## Extracted entries:
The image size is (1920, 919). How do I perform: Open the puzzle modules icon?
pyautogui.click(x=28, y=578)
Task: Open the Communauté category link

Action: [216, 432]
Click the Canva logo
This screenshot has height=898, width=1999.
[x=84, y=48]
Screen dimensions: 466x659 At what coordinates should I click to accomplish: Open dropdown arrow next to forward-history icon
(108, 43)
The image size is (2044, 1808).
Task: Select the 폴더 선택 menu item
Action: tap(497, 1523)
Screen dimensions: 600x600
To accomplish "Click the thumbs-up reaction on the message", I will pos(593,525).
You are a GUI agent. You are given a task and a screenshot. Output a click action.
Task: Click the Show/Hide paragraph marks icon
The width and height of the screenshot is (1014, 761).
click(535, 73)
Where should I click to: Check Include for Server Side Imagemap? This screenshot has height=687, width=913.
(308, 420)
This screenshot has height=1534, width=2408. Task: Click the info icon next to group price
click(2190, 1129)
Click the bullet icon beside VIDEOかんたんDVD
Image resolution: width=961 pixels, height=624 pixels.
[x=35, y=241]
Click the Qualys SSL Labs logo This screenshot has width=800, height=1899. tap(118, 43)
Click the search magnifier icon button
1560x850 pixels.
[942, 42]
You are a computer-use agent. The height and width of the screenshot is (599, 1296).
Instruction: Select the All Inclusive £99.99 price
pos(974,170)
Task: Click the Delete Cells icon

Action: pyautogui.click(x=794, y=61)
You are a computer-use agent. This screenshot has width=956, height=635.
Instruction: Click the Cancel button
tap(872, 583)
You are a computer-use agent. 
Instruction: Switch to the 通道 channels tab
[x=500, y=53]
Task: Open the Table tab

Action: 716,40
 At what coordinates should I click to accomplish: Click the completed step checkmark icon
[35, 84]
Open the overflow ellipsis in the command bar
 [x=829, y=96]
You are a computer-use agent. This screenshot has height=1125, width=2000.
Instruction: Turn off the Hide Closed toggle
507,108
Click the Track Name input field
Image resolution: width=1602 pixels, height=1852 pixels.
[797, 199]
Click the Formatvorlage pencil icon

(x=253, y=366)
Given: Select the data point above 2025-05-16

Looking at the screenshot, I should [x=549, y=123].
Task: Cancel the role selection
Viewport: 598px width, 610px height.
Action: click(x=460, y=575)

## About this task:
The lines that contain the word "agent" are wanted; copy each of them from the records.

## Exercise answer:
You are a GUI agent. You are given a task and a screenshot. Output a click action.
You are a computer-use agent. The height and width of the screenshot is (599, 1296).
You are a computer-use agent. This screenshot has width=956, height=635.
You are a computer-use agent. 
You are a computer-use agent. This screenshot has height=1125, width=2000.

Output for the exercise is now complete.